[Exercise]
In the listing below, find each line containing "Rounding" and report it.

==== Records supplied ====

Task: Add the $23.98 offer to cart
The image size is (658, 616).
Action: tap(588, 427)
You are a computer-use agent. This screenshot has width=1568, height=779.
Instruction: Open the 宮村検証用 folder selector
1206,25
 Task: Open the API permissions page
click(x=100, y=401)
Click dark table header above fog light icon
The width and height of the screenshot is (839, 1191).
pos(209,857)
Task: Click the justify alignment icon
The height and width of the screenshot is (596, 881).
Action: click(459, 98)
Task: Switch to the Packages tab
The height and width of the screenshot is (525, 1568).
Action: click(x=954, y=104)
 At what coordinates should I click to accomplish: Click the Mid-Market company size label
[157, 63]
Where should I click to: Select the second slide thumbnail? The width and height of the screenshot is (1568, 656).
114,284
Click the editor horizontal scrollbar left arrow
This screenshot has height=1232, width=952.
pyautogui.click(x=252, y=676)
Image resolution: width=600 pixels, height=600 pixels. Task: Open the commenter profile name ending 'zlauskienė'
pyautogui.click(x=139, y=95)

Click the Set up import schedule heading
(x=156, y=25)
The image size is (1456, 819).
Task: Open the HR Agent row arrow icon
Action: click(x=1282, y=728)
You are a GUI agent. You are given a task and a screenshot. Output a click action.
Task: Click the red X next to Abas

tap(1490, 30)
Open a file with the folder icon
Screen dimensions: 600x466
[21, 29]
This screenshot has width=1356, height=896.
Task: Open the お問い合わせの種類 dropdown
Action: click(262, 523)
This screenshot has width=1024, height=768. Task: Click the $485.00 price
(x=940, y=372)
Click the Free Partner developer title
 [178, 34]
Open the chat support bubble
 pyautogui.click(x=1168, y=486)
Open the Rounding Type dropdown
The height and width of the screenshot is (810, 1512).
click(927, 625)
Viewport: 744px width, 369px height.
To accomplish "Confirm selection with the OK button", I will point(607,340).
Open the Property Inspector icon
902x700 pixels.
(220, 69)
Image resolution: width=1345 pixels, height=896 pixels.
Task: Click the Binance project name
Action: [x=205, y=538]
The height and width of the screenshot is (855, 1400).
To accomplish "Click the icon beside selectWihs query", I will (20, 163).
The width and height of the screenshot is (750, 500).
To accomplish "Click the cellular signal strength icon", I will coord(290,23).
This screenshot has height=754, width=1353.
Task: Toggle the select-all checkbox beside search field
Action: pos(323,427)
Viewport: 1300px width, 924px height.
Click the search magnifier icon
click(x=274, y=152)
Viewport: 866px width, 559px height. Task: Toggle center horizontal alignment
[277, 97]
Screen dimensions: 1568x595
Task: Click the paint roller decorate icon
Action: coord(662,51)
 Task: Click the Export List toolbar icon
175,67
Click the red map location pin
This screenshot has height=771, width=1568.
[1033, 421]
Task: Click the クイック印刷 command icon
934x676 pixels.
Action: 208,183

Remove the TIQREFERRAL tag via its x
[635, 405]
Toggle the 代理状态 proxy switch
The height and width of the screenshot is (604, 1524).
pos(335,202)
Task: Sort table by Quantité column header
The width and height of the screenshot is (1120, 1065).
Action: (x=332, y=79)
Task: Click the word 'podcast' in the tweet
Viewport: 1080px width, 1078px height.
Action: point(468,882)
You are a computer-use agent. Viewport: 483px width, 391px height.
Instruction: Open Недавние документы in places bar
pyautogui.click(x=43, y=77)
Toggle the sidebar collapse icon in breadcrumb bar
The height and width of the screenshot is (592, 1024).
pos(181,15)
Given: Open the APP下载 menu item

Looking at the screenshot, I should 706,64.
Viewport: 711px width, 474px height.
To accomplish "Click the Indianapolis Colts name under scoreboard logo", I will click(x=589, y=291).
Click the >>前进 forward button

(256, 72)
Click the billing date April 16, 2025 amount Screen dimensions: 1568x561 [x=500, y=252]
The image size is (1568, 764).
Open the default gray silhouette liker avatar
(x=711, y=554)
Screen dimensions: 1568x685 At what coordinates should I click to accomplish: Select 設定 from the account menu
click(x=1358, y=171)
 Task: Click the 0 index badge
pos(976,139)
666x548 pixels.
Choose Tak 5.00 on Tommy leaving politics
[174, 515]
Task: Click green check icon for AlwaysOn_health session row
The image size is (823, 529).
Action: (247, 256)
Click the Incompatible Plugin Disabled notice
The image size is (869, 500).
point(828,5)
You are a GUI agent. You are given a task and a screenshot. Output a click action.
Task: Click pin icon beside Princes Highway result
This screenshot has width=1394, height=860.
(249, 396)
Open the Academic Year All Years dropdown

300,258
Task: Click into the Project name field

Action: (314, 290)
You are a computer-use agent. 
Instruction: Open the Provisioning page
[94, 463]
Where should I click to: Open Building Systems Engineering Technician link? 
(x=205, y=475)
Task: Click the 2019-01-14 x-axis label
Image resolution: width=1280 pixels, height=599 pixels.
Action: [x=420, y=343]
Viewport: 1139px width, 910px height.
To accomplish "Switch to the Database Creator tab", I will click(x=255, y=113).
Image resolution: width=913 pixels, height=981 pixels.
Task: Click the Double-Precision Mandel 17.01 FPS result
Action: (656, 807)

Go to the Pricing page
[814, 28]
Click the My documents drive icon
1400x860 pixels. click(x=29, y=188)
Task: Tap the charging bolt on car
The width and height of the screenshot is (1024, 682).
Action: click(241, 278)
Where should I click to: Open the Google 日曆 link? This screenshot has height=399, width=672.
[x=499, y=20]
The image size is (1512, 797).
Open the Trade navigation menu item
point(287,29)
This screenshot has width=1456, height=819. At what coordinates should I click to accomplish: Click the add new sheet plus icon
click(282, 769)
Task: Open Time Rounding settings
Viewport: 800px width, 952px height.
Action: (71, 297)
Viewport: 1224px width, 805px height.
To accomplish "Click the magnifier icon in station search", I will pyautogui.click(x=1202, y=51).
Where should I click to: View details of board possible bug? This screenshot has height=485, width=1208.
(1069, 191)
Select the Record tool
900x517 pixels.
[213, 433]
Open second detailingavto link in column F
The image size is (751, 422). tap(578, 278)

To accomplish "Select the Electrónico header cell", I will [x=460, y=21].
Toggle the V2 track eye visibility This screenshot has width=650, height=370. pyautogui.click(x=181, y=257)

====

[Answer]
Open the Rounding Type dropdown
Task: Open Time Rounding settings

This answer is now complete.